**YOUR ASSIGNMENT**
Apart from the images, reproduce every record word for word.

**EXERCISE INPUT**
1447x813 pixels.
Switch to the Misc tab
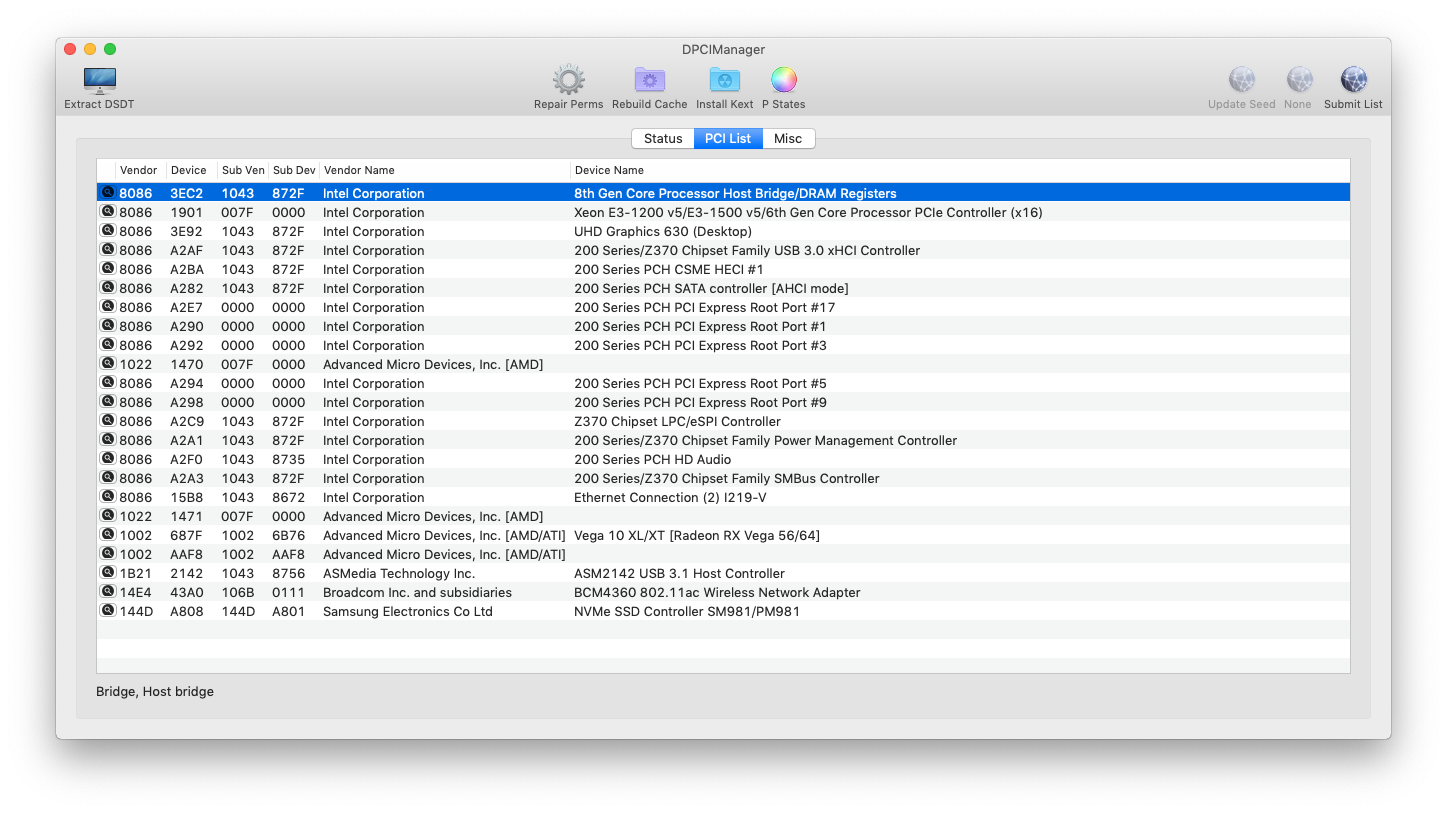point(788,139)
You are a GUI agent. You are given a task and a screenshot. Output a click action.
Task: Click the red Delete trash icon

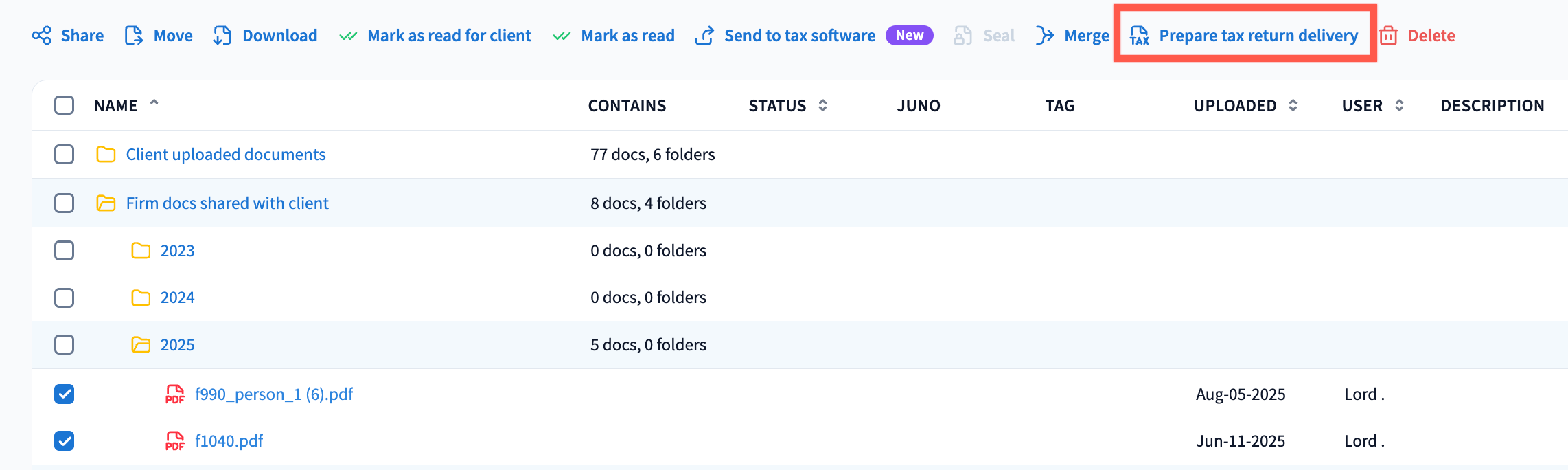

**TASK SOLUTION**
1447x813 pixels.
Switch to the Misc tab
point(788,139)
You are a GUI agent. You are given a task and a screenshot. Output a click action.
Task: Click the red Delete trash icon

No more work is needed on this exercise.